In its attempt to strengthen the EU’s role in the world and notably vis-à-vis the other global powers, the new von der Leyen Commission is seeking to use climate change to underpin EU leadership ambitions. The failure of COP25 in Madrid to reach a satisfactory conclusion flags up how hard it will be for the EU to answer the question of what leadership means and especially how it can ensure that others follow.
Climate change knows no borders
The ambition of the European Commission is for a climate neutral continent. By definition, this requires co-operation and engagement with neighbours and beyond. This starts with Brexit: the UK has seen by far the greatest emissions reductions among larger member states. When doing the maths, it becomes immediately clear that without the UK it will be far more difficult to reach even the current reduction target of ‘at least’ 40% by 2030, compared to 1990. With the Johnson government ostensibly wanting a greater distance to the internal market and the ECJ, the UK may well use this a negotiation chip. Soon, the EU might face a choice between accommodating UK demands in other areas in return for keeping the UK in the EU ‘carbon bubble’ or asking member states to reduce more.
Russia and Turkey are part of the continent, and, by 2030, will, on current trends, emit as much as the entire EU, i.e. almost half of all European – defined as the continent – emissions. It will be up to the EU to offer a credible approach to moving towards low carbon. Here, there is a huge opportunity, even a responsibility for the EU, to offer an alternative to the (federal) US approach of doing nothing, or to the Chinese Belt and Road, which, despite its rhetoric of low carbon, involves significant growth in conventional energy and materials use. While arguably not part of the ‘continent’, North Africa would fall into the same category. If the EU is serious about climate neutrality on the ‘continent’ as described in the Commission President’s Political Guidelines, it must go beyond its narrow neighbourhood – and the established partners from Latin America, the Caribbean, Asia and the Pacific (ACP) – and reach out globally.
EU climate change policy will need to look at the bigger picture and ponder what is really at stake: a global balance based on plurilateralism and the rule of law. Partners exist and partnerships could be developed. Take India as an example. Why could India and the EU not develop a low-carbon partnership as a distinct alternative to, for example, the Belt and Road Initiative? This could be built upon a high-level political declaration underpinned by a number of concrete projects, such as supporting India’s fight to clean up the environment, co-operation in preparing a meaningful ‘global stocktake’ under the Paris Agreement, or co-operation on energy issues.
There’s more to trade than carbon border taxes
Here is where trade comes in.
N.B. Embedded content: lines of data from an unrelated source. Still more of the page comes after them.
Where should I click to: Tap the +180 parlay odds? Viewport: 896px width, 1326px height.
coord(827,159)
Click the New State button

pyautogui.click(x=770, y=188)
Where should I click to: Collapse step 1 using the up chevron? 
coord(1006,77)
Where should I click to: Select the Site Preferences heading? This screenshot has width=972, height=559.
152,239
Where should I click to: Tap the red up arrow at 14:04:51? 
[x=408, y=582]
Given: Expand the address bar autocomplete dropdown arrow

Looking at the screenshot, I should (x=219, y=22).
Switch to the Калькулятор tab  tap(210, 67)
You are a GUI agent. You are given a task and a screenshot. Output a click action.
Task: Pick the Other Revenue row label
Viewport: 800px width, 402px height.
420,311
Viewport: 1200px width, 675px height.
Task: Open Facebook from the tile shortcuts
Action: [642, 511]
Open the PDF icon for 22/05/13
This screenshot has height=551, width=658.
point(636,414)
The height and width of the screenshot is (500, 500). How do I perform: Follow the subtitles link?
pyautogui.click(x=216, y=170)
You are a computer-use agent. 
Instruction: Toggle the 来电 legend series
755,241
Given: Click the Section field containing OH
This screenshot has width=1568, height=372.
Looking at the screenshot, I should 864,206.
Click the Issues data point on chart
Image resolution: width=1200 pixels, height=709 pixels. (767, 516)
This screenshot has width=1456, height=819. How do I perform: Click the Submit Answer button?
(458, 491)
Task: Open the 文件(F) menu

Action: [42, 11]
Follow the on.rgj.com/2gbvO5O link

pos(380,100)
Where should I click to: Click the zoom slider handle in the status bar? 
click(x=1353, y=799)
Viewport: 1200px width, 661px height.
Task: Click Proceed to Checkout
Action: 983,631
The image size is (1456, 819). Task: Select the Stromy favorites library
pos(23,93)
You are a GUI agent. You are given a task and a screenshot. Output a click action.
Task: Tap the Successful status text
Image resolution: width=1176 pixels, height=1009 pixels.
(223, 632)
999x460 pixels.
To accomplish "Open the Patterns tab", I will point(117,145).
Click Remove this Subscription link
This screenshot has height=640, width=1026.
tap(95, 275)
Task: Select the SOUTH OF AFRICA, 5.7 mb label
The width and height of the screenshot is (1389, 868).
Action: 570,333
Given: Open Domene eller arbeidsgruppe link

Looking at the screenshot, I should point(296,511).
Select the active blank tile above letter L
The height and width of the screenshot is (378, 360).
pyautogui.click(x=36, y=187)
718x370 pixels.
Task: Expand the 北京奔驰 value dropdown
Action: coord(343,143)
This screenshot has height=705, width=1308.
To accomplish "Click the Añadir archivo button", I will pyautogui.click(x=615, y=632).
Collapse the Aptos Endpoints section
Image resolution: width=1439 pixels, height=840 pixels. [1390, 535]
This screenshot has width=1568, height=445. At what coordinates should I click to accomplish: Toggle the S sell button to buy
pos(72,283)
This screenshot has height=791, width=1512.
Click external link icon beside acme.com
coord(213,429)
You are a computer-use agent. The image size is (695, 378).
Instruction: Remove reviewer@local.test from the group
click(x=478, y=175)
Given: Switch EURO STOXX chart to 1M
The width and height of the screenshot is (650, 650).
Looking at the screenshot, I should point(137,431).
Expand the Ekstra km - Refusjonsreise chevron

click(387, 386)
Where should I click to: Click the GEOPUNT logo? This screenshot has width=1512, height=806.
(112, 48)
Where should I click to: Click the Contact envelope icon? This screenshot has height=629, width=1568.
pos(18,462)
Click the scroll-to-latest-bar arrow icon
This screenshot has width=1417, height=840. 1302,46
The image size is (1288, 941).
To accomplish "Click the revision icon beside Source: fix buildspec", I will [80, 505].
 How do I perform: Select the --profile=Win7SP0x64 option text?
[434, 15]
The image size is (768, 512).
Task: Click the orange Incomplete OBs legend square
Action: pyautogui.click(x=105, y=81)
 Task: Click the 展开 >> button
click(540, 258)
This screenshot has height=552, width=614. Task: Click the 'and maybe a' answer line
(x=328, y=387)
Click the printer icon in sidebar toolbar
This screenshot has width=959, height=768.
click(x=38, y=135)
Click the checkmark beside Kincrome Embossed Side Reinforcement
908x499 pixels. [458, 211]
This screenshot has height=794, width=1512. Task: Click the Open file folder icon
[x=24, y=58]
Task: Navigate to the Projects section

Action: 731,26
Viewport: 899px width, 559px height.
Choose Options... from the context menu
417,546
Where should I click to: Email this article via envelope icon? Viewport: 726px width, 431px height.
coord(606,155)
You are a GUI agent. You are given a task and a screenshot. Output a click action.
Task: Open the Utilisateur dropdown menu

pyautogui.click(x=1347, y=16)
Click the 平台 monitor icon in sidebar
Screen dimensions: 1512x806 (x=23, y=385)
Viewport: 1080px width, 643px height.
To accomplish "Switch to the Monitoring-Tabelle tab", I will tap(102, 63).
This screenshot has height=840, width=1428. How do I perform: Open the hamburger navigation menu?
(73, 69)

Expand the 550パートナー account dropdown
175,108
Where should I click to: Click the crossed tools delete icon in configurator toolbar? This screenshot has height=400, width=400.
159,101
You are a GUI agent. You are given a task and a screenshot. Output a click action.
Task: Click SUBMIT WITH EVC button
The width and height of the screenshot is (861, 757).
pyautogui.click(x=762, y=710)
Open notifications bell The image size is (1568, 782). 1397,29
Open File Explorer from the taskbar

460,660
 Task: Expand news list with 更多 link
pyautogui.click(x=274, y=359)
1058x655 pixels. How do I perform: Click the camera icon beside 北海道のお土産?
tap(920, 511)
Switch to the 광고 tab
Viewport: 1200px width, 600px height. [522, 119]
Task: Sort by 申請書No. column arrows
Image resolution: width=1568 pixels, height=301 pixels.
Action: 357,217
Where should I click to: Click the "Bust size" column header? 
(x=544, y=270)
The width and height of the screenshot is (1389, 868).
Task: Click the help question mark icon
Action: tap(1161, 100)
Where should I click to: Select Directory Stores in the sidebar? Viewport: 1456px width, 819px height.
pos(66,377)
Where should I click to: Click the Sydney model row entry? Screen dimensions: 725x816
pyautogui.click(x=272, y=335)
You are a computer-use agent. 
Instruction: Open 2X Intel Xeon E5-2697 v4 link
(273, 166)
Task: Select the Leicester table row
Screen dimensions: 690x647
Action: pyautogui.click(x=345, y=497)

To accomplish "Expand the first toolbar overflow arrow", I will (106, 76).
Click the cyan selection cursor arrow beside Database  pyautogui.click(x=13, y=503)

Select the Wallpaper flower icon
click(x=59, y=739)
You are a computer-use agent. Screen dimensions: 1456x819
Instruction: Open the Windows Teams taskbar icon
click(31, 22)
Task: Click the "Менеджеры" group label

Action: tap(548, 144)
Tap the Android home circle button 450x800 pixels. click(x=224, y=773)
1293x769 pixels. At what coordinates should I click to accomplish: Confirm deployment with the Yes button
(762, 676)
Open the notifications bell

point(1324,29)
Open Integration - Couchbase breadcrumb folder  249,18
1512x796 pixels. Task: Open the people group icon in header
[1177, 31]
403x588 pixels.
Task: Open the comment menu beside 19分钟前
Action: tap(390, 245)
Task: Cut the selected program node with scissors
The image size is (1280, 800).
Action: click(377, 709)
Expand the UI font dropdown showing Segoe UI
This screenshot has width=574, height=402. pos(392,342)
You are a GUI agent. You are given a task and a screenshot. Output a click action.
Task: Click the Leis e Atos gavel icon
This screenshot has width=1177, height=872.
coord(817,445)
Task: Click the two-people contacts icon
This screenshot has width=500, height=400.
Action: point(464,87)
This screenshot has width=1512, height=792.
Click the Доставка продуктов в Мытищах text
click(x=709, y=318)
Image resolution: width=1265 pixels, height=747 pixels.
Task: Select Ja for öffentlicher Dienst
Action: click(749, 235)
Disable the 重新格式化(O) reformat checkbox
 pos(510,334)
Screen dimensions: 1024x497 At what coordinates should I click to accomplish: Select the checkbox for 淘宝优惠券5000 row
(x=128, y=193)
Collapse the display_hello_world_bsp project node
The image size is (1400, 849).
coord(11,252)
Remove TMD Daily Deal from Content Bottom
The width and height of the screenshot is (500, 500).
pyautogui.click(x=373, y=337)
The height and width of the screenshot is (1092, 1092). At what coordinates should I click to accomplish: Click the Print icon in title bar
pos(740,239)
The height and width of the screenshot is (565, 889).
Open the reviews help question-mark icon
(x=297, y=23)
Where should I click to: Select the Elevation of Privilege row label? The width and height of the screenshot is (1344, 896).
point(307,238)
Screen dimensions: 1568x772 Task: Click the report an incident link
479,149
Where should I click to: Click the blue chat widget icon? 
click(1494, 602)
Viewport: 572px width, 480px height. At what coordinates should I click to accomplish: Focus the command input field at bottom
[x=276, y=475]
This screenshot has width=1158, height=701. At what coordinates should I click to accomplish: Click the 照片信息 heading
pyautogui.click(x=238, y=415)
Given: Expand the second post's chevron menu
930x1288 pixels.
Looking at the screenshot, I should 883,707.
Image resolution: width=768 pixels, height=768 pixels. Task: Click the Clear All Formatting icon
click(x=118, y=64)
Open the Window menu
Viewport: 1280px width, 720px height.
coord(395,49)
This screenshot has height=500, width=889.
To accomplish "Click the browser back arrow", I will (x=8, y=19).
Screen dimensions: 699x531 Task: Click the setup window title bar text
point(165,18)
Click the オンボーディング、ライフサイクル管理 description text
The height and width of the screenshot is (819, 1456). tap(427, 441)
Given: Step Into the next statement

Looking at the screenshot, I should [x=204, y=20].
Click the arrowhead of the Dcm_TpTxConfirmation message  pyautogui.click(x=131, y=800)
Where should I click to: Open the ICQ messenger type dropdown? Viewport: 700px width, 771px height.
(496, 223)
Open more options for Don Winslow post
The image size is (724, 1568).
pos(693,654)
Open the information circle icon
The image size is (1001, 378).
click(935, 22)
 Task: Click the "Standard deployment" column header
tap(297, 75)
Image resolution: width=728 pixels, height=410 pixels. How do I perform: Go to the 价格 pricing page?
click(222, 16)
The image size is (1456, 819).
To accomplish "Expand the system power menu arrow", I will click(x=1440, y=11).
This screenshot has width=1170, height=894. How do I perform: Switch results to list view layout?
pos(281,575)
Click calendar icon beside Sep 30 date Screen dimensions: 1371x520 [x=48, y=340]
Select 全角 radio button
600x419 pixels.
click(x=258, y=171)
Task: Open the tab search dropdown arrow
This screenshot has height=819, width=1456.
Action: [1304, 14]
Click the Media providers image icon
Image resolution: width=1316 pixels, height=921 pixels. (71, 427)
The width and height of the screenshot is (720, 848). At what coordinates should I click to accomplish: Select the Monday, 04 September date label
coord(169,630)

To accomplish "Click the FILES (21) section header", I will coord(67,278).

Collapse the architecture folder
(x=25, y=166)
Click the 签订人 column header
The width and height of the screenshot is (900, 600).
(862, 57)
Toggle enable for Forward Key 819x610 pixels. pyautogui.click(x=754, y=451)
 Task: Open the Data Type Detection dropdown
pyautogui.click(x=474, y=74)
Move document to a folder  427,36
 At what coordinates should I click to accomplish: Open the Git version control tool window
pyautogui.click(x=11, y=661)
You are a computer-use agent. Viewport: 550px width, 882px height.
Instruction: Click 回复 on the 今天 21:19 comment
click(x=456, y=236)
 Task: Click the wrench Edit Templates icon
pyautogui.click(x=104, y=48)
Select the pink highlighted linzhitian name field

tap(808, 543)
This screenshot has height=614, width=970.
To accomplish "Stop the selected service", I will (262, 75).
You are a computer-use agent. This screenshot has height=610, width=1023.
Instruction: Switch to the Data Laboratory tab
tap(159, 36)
Trade has been largely reduced to the issue of a carbon border tax. This was to be expected in the light of the Political Guidelines. Unfortunately, this overlooks the opportunities that trade agreements offer in tackling specific issues and interactions such as on technology transfer, intellectual property rights for breakthrough technologies or subsidy control.
The Green Deal refers to recent trade agreements of the EU and the provision that trade partners should “ratify and effectively implement” the Paris Agreement. And indeed a closer look at the embedded carbon of US, or for that matter of other countries’, materials and basic products could offer a tactical approach to serve the political purpose of responding to US threats with a clear EU stance on multilateral concerns, namely delivering on the Paris Agreement. Virtually all countries have ratified it – Turkey has not done so yet and the US intends to withdraw. But what does “effectively implement” really mean in the context of a system built on voluntary national pledges? Is it just about following the process of submitting Nationally Determined Contributions? Or will the EU judge the contents of these pledges when conducting its trade policy?
It is fortuitous that the next cycle of pledges, due in 2020 and leading to the first global stocktake in 2023, will require comparability of efforts. This process, if meaningful – the ongoing but fraught negotiations at the UNFCCC will determine this – should create transparency regarding climate actions across countries and intensify the debate on who causes what emissions where, and who is responsible for their internalisation and, ultimately, their mitigation. At the end of the day, this will entail a closer look at trade flows in embedded carbon.
While most of such an international Green Deal agenda could be supported by the structures of the UNFCCC, the WTO or the World Bank, this is not strictly necessary. Stasis within the multilateral bodies does not (should not?) prevent the EU from forging bilateral partnerships that support global emissions reductions, development and investment.